Now Leveson’s interrogator-in-chief Robert Jay QC has popped up to make his first public comment on media regulation all the way from South East Asia.
During a speech to lawyers in Singapore (which, incidentally, ranks 135 out of 179 countries in the Press Freedom Index), Jay called the British press “the most unruly and irreverent in the world”. Most of my journalist friends would regard this as a badge of honour.
According to The Times, Jay also called for a new law in which Internet Service Providers can be sued for allowing their customers to read defamatory comments online. In a discussion on internet regulation – a topic largely ignored by Leveson – he raised the possibility that ISPs be brought within the scope of publishers for the purposes of the law of defamation.
Realising, perhaps, the implications of this suggestion, Jay added “It would be fair to say that my internet ideas are somewhat embryonic and require further work.” Too right.
It is sadly the case that so-called internet trolls and cyber bullies cause untold misery and distress to their victims. Furthermore, individuals who are subject to repeated abuse and scurrilous allegations online often feel powerless to do anything about it.
It is also true that the UK’s defamation laws, which date back to 1849, are not fit for the digital age.
So, why does Jay single out Internet Service Providers?

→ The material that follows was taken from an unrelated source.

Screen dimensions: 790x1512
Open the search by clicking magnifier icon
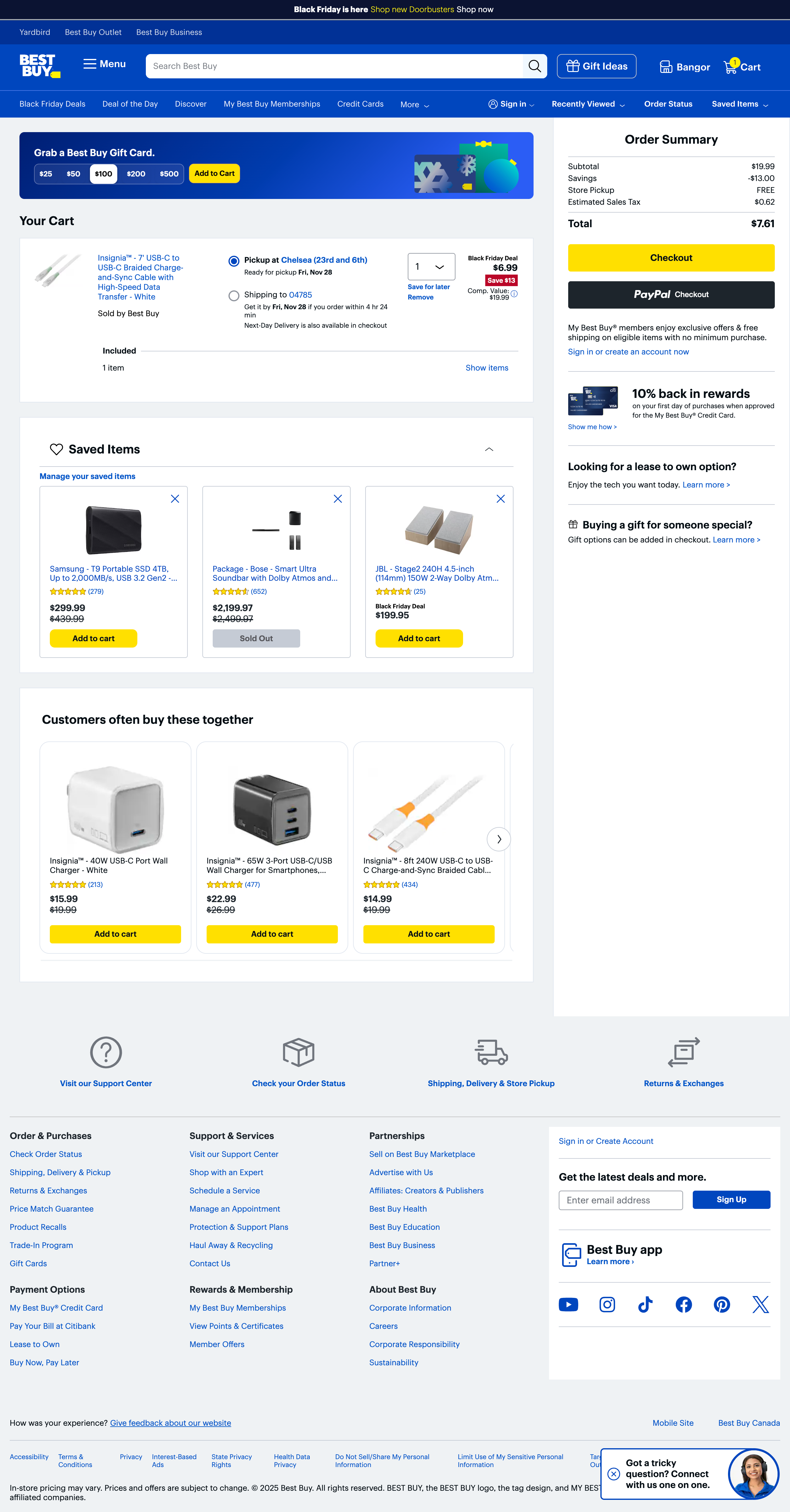click(x=534, y=66)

Perhaps, because claimants find it difficult to pin down the owners of the websites where defamatory material has appeared. Many blogs and forums are deliberately hosted in obscure jurisdictions and on untraceable domains and, even when material is removed from one website, it often appears elsewhere on another.
ISPs are not ‘publishers’ in the traditional sense – any more than a telephone company is a ‘publisher’ of what is said in a phone conversation. They do not own or operate websites or social networks but provide the infrastructure, or plumbing, which deliver online services to the end user.

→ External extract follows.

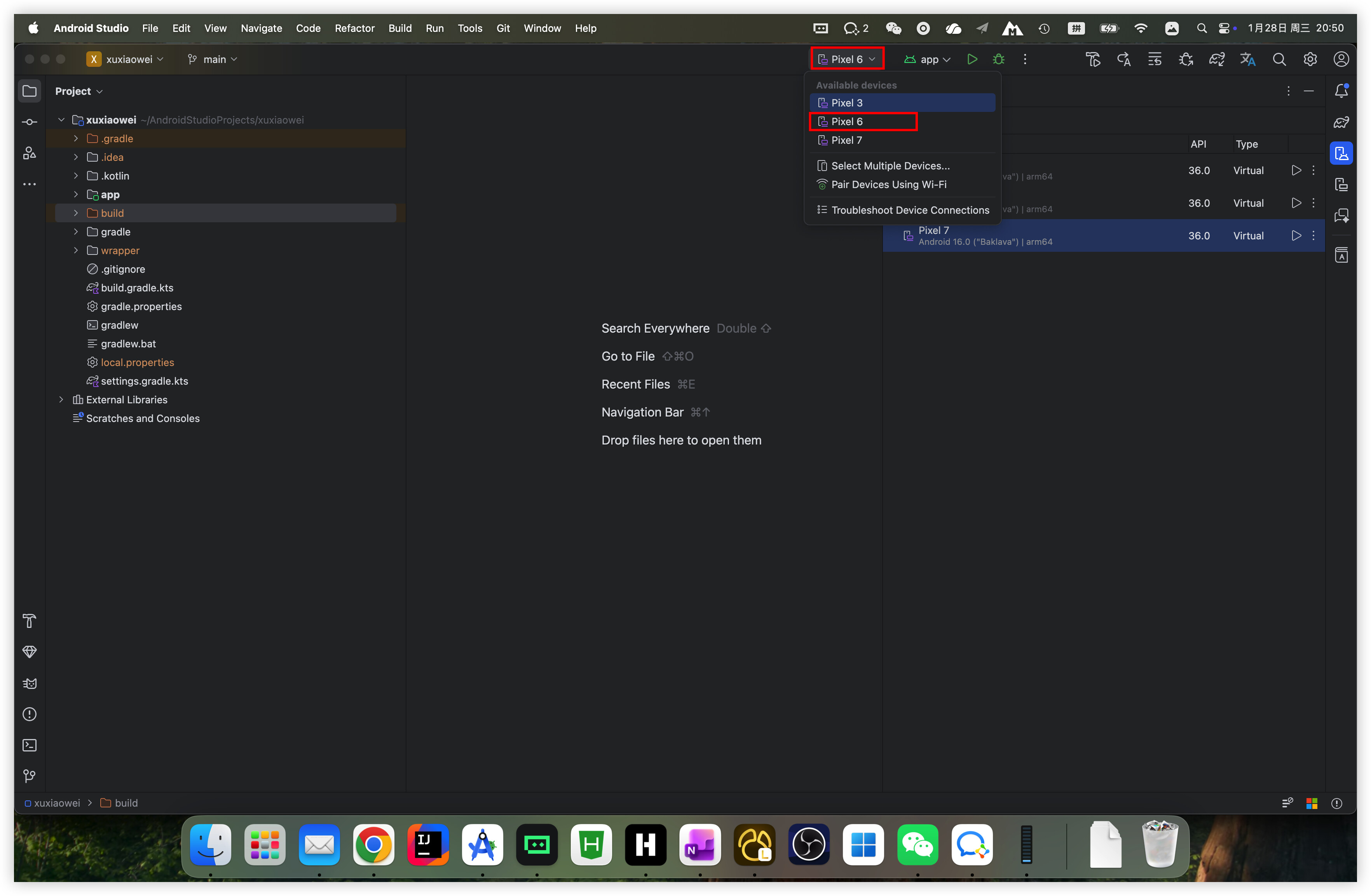Open the Terminal tool window
The height and width of the screenshot is (896, 1371).
[x=30, y=745]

Moreover, the likes of BT, Virgin and Sky are not in a position to know whether the material posted is defamatory or not, especially in the case of user-generated content. Where there have been complaints, the ISPs have a good track record of quickly taking down the offending material.
Allan Dunlavy, a lawyer at Schillings, said that the current position under English law is broadly sensible in that an ISP is not liable as a publisher or as a ‘mere conduit’ of information. Mr Dunlavy said that the wider European legal framework protects ISPs from being obliged to pro-actively monitor content. But, the more important developments relate to the obligations of websites, search engines and website hosts, who are more involved in publication of content, to ensure that their commercial operations and content are legally compliant and that creative thinking from advisors is crucial to innovate new legal and technical solutions to protect reputations online.

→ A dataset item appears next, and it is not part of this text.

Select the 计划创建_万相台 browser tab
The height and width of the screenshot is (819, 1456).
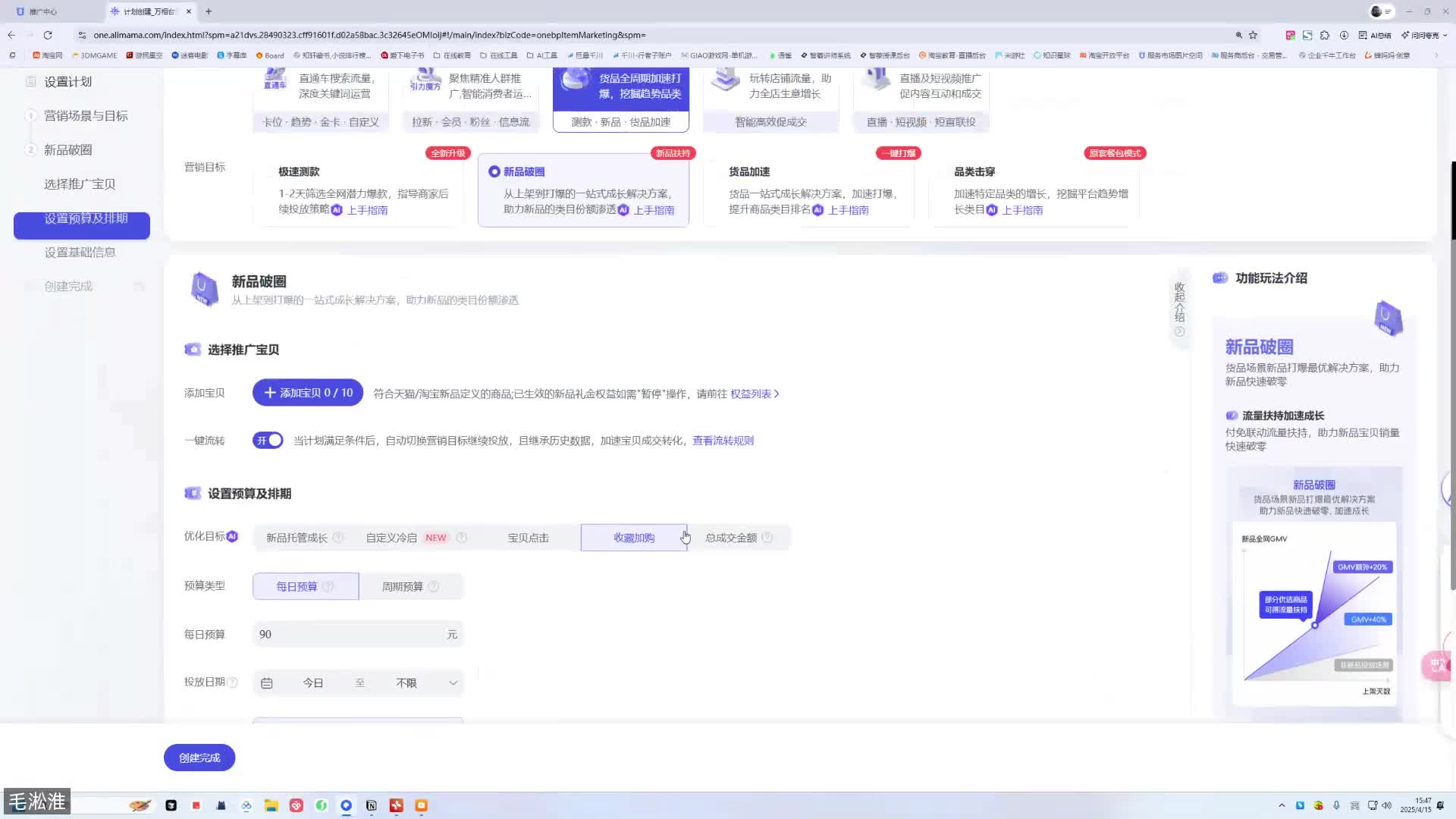click(149, 11)
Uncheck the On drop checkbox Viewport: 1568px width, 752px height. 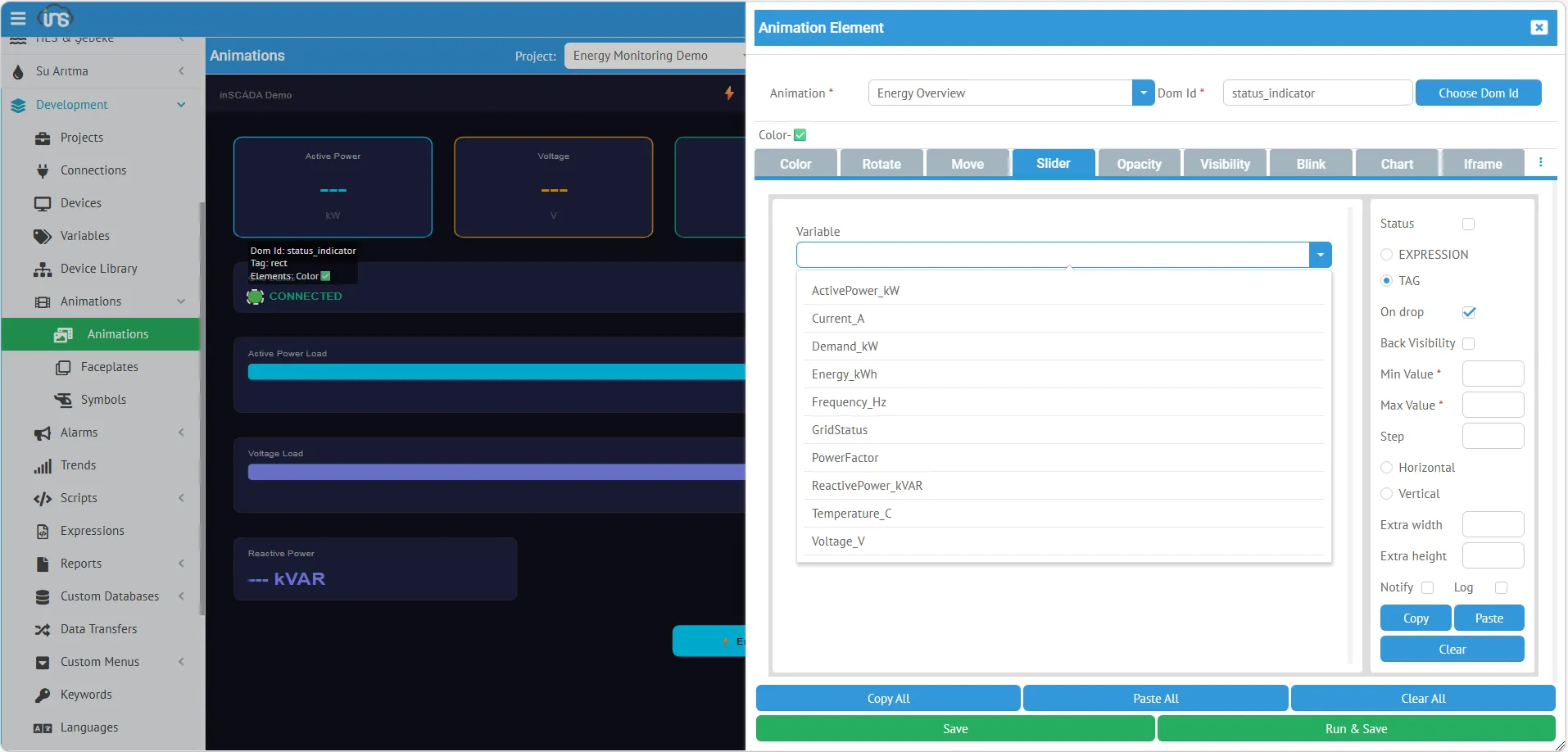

In 2012, the UK Government proposed a deal with the ISPs. The Defamation Bill offered to protect service providers from libel action if, in return, they disclose the identity and contact information of people who post defamatory comments.
While this is good news for the companies, there are real concerns that blanket laws designed to outlaw anonymity could lead to censorship or have unintended consequences.
Justine Roberts of Mumsnet is among those who’ve warned that sites like Mumsnet depend on users’ freedom to ask and give personal advice on an anonymous basis. You can imagine situations of domestic abuse where this is the case.
Then there is the impact such a move might have on whistleblowers, who may be much more reluctant to come forward if there’s a risk of their identity being revealed.
For me, this issue also goes to the heart of how the internet works.
Clearly, the web is not and cannot become a total law free zone. However, we do need to defend the principle of a vibrant, border-less, open internet which has given a voice to so many and generated so much creativity and innovation.
At heart, this debate is about how we strike the right balance between the right of someone to be protected from abuse and reputational harm, with the right to freedom of expression.
Mark Flanagan is Portland’s Partner for digital communications.